» What this task involves
Your answer should consist of each line below that contains the string "computer".

» Data
○ ○ ○ ○ ○ ○ ○

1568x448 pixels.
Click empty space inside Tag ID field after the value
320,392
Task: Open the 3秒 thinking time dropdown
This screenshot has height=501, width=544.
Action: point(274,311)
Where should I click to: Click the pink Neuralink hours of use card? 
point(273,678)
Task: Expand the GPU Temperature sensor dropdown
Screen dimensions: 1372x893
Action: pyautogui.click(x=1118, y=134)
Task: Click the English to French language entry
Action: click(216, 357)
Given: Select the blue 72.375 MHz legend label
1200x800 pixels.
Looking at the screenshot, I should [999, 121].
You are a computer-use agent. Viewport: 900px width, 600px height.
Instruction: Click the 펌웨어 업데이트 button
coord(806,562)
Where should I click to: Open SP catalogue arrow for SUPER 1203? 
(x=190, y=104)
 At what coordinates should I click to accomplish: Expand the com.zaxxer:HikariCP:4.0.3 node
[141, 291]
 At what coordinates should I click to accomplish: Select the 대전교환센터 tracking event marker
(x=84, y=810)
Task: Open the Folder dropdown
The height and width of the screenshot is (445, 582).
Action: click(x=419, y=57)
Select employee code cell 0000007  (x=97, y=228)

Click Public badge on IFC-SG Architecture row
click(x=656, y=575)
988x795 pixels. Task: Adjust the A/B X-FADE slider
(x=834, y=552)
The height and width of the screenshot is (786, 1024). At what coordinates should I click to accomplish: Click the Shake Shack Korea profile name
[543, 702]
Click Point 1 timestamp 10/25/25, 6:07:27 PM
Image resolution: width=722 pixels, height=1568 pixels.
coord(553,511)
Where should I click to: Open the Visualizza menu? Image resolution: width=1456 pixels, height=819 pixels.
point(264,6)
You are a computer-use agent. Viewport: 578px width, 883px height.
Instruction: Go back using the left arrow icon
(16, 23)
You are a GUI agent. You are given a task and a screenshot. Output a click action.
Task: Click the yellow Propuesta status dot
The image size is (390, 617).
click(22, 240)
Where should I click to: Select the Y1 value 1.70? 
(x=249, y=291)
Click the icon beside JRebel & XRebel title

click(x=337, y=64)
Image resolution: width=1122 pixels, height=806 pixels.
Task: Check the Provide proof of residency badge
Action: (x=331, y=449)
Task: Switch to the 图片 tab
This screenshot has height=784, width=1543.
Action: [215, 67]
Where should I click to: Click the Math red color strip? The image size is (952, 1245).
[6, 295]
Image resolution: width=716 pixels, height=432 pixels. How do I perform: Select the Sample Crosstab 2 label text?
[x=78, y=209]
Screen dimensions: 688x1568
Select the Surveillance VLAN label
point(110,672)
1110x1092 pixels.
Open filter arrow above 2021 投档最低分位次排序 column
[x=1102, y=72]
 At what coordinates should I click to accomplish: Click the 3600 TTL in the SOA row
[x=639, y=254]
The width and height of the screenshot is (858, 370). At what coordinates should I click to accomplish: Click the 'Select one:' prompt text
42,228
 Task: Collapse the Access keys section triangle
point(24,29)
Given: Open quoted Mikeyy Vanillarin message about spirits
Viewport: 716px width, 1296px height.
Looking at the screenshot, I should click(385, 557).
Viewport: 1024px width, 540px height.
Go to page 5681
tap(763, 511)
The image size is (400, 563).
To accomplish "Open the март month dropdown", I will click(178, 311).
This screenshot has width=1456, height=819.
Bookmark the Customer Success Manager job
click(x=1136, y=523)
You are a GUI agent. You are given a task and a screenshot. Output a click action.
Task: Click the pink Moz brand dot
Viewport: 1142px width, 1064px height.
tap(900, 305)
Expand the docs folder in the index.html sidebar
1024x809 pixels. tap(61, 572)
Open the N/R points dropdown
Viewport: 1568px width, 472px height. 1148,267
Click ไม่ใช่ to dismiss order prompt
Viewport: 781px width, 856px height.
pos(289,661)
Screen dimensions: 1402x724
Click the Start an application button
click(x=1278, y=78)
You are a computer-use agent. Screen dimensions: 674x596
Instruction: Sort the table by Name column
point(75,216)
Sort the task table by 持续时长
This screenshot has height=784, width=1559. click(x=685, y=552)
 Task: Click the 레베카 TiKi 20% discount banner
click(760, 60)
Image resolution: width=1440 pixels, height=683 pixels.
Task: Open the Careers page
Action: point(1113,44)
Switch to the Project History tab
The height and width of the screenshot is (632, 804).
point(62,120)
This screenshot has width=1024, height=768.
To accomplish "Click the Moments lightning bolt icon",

○ ○ ○ ○ ○ ○ ○

» Answer box
You are a computer-use agent. Viewport: 900px width, 600px height.
You are a computer-use agent. Viewport: 578px width, 883px height.
You are a computer-use agent. Screen dimensions: 674x596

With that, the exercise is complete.